Thread: Values of 2^x

For what values of 2^x does

2^x+2^x+1=4^x+4^x+1

Originally Posted by Dragon

For what values of 2^x does

2^x+2^x+1=4^x+4^x+1

Let y=2^x

Thus,

y+y+1=y^2+y^2+1

You shall solve.

Originally Posted by ThePerfectHacker

Let y=2^x

Thus,

y+y+1=y^2+y^2+1

You shall solve.

i keep on getting a negative square root??

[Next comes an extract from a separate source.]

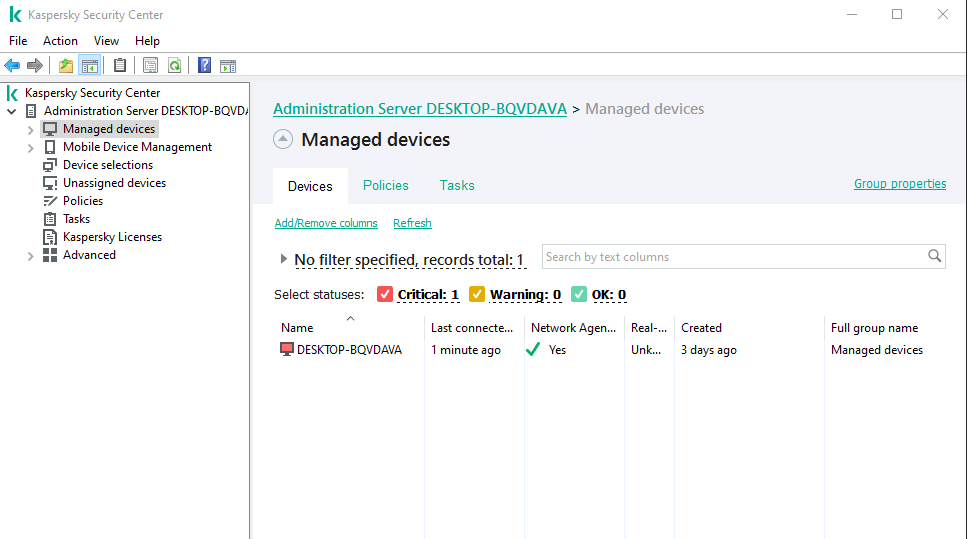Open the Group properties link
Image resolution: width=967 pixels, height=539 pixels.
point(899,184)
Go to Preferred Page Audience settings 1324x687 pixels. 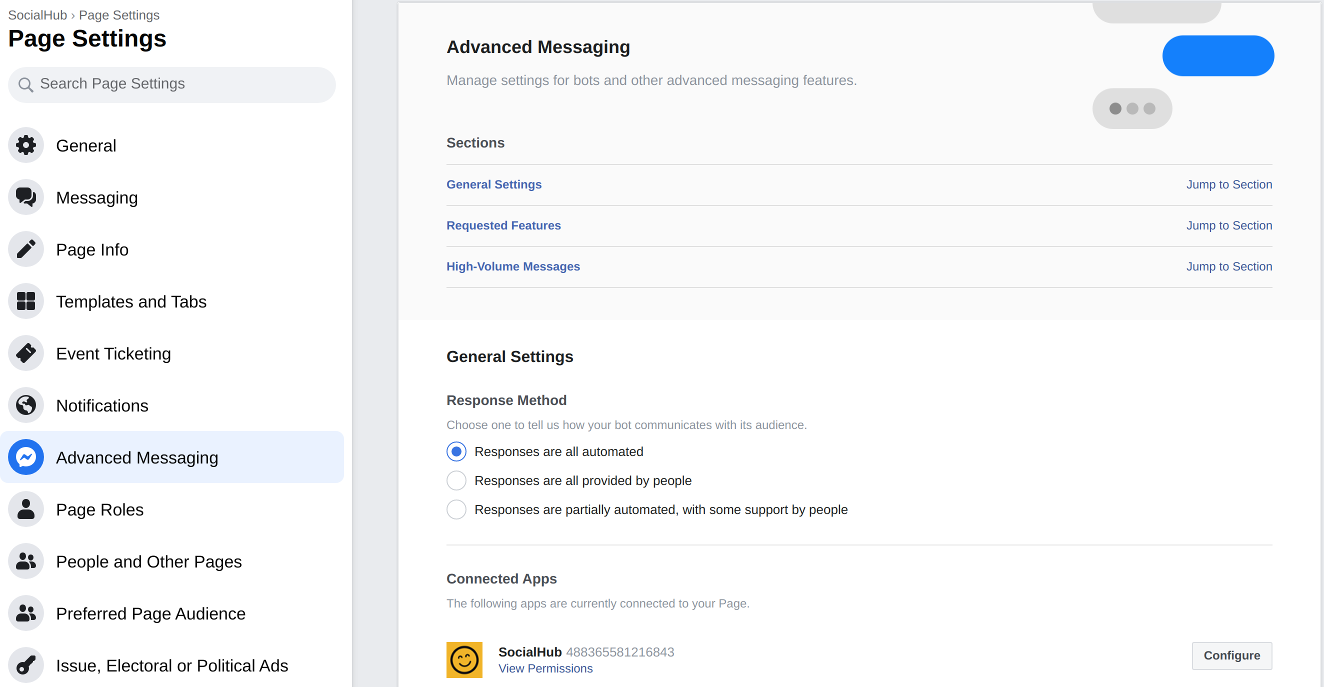(151, 613)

Originally Posted by Dragon

For what values of 2^x does

2^x+2^x+1=4^x+4^x+1

Using TPH's method:

Let y = 2^x

Then
y + y + 1 = y^2 + y^2 + 1

2y = 2y^2 <-- Cancel the common factor of 2

y^2 - y = 0

y(y - 1) = 0

So y = 0 or y = 1.

Thus 2^x = 0 <-- Impossible!

or

2^x = 1 <-- x = 0

So the only solution is x = 0.

-Dan

Thanks alot

Hello, Dragon!

Some parentheses and spaces would have helped.
I'm guessing what the problem is supposed to be . . .

For what values of 2^x does: .2^x + 2^(x+1) .= .4^x + 4^(x+1)

If I've interpreted the problem correctly, we get an entirely different answer.


We have: .2^x + 2·2^x .= .(2²)^x + (2²)^(x+1}

. . 3·2^x .= .2^(2x) + 2^(2x + 2)

. . 3·2^x .= .2^(2x) + 2²·2^(2x)

. . 3·2^x .= .2^{2x} + 4·2^(2x)

. . 3·2^x .= .5·2^(2x)

Divide by 2^x: .3 .= .5·2^x . **

And we have: .2^x .= .3/5

~ ~ ~ ~ ~ ~ ~ ~ ~ ~ ~ ~ ~ ~ ~ ~ ~ ~ ~ ~ ~ ~ ~ ~ ~ ~ ~ ~ ~ ~

** . We can divide by 2^x because 2^x ≠ 0.